If a row or column has a true value then I need to reduce the count of the number of false occurrences in the 2D array by the row and column in which the true appears.

e.g.

If a true arrears in the first row and column matrix[0][0] and all other entries in matrix[0][j] and matrix[i][0] are false then I need to exclude those false in the count of false remaining. 

    [0],  [1]
[0] TRUE, FALSE
[1] FALSE FALSE

So when I apply the rule there is only one false that doesn't have a true in its row or column, i.e, matrix[1][1].

I can't generalize the the loop iteration, it works in some situations but not others. The first two examples below are correct but the third example is not correct as it should be 6 not 4.

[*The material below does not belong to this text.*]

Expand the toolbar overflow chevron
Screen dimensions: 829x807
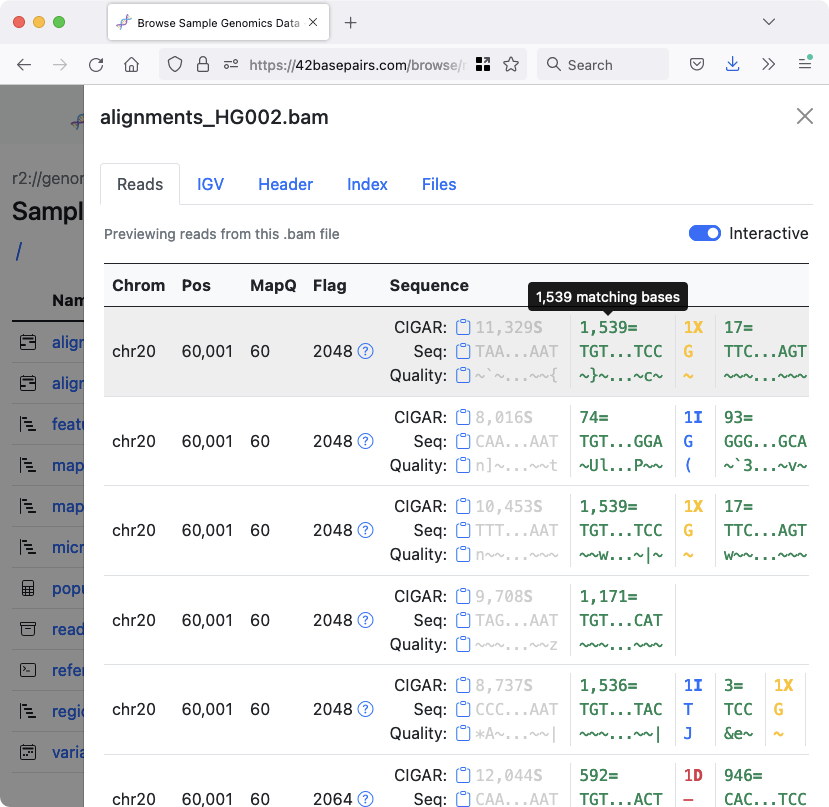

The reason I can see is that in third array there is a true that is in the same column (matrix3[2][4]) (highlighted in matrix3) which was already knocked out of the calculation so the answer is getting reduced by two too many.

Is there a way I can keep track of columns and rows that where already taken out of the count?

public class CountRemainingFalse {
    public int countRemainingFalse (int n, boolean[][] matrix) {
        int count = n * n;

        for (int i = 0; i < matrix.length; i++) {
            for (int j = 0; j < matrix.length; j++) {
                if (matrix[i][j]) {
                    count = count - (2 * n - 1);
                    n--;
                    break;
                }
            }
        }
        return count;
    }
}

class CountFalseRemainingApp {
    public static void main(String[] args) {
        CountRemainingFalse crf = new CountRemainingFalse();

        boolean matrix1[][] = {
                {false, false, false, false, false, false},
                {false, false, true, true, false, false},
                {false, false, true, true, false, false},
                {false, false, false, false, false, false},
                {false, false, false, false, false, false},
                {false, false, false, false, false, false} };

        boolean matrix2[][] = {
                {false, false, false, false, true, false},
                {false, false, true, true, false, false},
                {false, false, true, true, false, false},
                {false, false, false, false, false, false},
                {false, false, false, false, false, false},
                {false, false, false, false, false, false} };

        boolean matrix3[][] = {
                {false, false, false, false, true, false},
                {false, false, false, true, false, false},
                {false, false, false, false, **true**, false},
                {false, true, false, false, false, false},
                {false, false, false, false, false, false},
                {false, false, false, false, false, false} };


        System.out.println(crf.countRemainingFalse(6, matrix1));
        System.out.println(crf.countRemainingFalse(6, matrix2));
        System.out.println(crf.countRemainingFalse(6, matrix3));
    }
}

Output is:

16 // correct
9  // correct
4  // incorrect should be 6 (matrix3[0][4] was already accounted for but matrix3[2][4] also has a true)

Upvotes: 0

Views: 597

Answers (2)

muzzlator
muzzlator

Reputation: 742

You can just do two passes, first part to find out which rows and columns are banned, second pass to count:

boolean[] bannedRows = new boolean[n];
boolean[] bannedColumns = new boolean[n];
for (int i = 0; i < n; i++) {
  for (int j = 0; j < n; j++) {
    if (matrix[i][j]) {
      bannedRows[i] = true;
      bannedColumns[j] = true;
    }
  }
}
int count = 0;
for (int i = 0; i < n; i++) {
  for (int j = 0; j < n; j++) {
    if (!bannedRows[i] && !bannedColumns[j]) {
      count++;
    }
  }
}
return count;

Edit: A note on premature optimization: Prefer simple, obviously correct code over unnecessarily optimized code that is hard to read and hard to understand if it's correct. Optimize once there is a pressing need to optimize and you've verified that this function is a cause of the slowness

Upvotes: 1

Bohan
Bohan

Reputation: 1

You could use an array of booleans to keep track of columns. I believe your code will run into the problem you stated when there is more than one true in a column of your matrix. The array would have the same size as your columns, and when you run into a true, set the value in the array to true. So this way, once you run into another true that is presented in the same column, the code won't execute.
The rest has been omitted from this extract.